Consigne — Pouvez-vous recopier à l'identique le passage du texte sur le langage qui va de « En guise de » à « exprimer sa pensée. » ?

Texte fourni —

En guise de conclusion personnelle : j’ai le sentiment que si je n’avais pas de langue pour m’exprimer, ma pensée serait certainement plus pauvre. Mais serait-elle inexistante ? Que resterait-il ? Cette question est à jamais insoluble, car l’expérimentation en ce domaine est impossible. Claude Hagège, éminent linguiste, se contente de dire que ce qui caractérise la pensée humaine, ce « n’est pas le langage, mais la faculté de langage »[3], indiquant par là que le cerveau de l’homme a, de manière innée, la capacité, la potentialité de créer des langues, diverses, pour exprimer sa pensée.
Enfin, pour nous rapprocher du sujet traité au Café-Philo de Poissy le 11 mars prochain, et bien que ce soit un autre débat, on pourrait orienter la réflexion, en fin de réunion, sur l’utilisation du langage à diverses fins, et en particulier à fins politiques.[4]
Texte proposé par J.J.Vollmer et Elisabeth Touzot
[1] Voir par exemple « Le coin philosophique » de Pierre Fauquemberg : http://djaphil.fr/sujets/sujet-peut-on-penser-sans-langage-53
[2] Amusant : sur le site de Pierre Fauquemberg déjà cité, une publicité : « Découvrez le langage silencieux pour séduire un homme »…
[3] Claude Hagège : « L’homme de paroles » 1985 Chapitre 1
[4] Langage et politique, Café-Philo de Poissy http://www.cafe-philo-de-poissy.com/article-langage-et-politique-44807309.html
________________________________________________________________________________________________
Langage et politique
Texte introductif au débat du Café-Philo de Poissy le 11 mars 2010 au restaurant "La Mamma" à 20h30
Dans les démocraties occidentales, le discours politique s’est construit tout au long de l’histoire selon les codes de la rhétorique grecque d’abord, puis latine. A travers ce discours, se déploie la parole politique, outil privilégié d’accès au pouvoir. C’est par la parole –mais pas seulement, le langage non-verbal étant d’une très grande importance- que l’homme politique convainc et emporte l’adhésion de ses électeurs. Mais à l’intérieur de ce champ, chaque parti politique construit un discours spécifique basé sur l’idéologie qu’il entend servir. D’où cette fameuse « langue de bois » qui permet d’éluder les questions embarrassantes, de parler pour ne rien dire, ou de flatter à peu de frais le futur électeur. Il existe d’ailleurs un générateur de langue de bois à l’ENA. Cela conduit parfois à des syllogismes ou à l’absurde … Le discours politique s’articule selon quelques grands principes et rares sont les hommes politiques qui y dérogent.

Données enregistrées
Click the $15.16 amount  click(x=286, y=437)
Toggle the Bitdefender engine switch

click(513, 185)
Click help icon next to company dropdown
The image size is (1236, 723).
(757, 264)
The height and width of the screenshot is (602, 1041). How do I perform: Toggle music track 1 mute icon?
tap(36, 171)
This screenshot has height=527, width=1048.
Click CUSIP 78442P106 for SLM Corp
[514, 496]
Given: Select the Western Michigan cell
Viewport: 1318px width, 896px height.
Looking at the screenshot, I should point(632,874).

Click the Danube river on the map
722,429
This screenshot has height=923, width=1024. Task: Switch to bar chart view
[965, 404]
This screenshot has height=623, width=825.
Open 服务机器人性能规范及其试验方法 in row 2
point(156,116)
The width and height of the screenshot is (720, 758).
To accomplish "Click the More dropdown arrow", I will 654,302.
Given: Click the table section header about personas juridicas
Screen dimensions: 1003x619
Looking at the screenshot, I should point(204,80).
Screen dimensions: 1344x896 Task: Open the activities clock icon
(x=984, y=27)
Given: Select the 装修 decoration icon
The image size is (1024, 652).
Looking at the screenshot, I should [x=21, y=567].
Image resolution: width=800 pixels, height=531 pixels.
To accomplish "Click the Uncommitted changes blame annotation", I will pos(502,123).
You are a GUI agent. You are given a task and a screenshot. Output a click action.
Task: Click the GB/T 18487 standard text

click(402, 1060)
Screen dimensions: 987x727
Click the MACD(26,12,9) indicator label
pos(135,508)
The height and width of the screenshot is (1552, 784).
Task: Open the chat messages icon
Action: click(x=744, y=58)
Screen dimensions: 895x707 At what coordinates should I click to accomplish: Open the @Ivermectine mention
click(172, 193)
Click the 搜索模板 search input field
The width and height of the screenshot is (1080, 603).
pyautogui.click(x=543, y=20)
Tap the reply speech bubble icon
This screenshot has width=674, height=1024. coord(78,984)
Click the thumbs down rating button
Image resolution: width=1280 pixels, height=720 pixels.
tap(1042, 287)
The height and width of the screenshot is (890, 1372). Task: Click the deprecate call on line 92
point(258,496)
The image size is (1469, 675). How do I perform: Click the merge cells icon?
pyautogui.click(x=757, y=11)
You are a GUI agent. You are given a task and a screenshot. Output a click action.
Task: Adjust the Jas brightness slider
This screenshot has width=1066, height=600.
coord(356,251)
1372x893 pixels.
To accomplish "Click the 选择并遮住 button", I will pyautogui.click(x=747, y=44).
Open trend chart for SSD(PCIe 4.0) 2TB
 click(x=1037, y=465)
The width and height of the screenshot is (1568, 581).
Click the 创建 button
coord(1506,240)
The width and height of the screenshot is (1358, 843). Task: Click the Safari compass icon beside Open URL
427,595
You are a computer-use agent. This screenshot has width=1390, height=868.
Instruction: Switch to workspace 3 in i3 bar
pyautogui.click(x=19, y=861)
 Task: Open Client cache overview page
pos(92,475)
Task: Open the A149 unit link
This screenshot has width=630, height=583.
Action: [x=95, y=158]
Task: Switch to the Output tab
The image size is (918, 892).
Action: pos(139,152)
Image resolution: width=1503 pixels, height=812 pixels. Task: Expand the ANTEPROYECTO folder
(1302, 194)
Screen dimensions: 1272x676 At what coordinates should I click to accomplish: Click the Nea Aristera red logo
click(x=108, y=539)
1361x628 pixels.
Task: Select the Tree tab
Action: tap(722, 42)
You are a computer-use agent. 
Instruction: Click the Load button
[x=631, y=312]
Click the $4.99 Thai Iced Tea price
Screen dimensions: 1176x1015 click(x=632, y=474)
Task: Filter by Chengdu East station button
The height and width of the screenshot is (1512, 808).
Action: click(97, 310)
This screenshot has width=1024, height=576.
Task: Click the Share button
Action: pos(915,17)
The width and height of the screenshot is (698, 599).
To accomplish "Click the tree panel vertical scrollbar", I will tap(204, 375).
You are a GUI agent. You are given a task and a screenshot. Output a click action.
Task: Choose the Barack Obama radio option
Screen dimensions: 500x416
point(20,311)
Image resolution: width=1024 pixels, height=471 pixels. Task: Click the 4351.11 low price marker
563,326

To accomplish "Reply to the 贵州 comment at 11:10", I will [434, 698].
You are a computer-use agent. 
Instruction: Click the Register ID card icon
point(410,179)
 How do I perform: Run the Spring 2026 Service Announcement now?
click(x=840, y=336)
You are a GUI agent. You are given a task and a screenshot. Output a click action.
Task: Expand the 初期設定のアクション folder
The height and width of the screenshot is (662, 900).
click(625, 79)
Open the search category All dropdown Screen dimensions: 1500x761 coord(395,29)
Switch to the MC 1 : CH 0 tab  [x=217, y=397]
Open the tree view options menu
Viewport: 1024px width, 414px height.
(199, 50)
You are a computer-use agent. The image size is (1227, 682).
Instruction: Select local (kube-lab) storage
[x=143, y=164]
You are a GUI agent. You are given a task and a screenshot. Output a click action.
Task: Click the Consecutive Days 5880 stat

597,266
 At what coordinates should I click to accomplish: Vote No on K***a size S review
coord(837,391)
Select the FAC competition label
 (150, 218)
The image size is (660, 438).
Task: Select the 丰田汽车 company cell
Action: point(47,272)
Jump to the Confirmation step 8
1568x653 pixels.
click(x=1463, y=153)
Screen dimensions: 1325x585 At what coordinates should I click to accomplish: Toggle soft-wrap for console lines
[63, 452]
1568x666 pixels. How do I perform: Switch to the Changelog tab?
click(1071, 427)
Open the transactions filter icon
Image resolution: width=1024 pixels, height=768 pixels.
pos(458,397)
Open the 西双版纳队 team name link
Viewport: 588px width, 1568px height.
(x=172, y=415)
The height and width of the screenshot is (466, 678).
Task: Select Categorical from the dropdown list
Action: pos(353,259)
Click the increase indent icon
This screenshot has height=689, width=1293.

Corrigé —
En guise de conclusion personnelle : j’ai le sentiment que si je n’avais pas de langue pour m’exprimer, ma pensée serait certainement plus pauvre. Mais serait-elle inexistante ? Que resterait-il ? Cette question est à jamais insoluble, car l’expérimentation en ce domaine est impossible. Claude Hagège, éminent linguiste, se contente de dire que ce qui caractérise la pensée humaine, ce « n’est pas le langage, mais la faculté de langage »[3], indiquant par là que le cerveau de l’homme a, de manière innée, la capacité, la potentialité de créer des langues, diverses, pour exprimer sa pensée.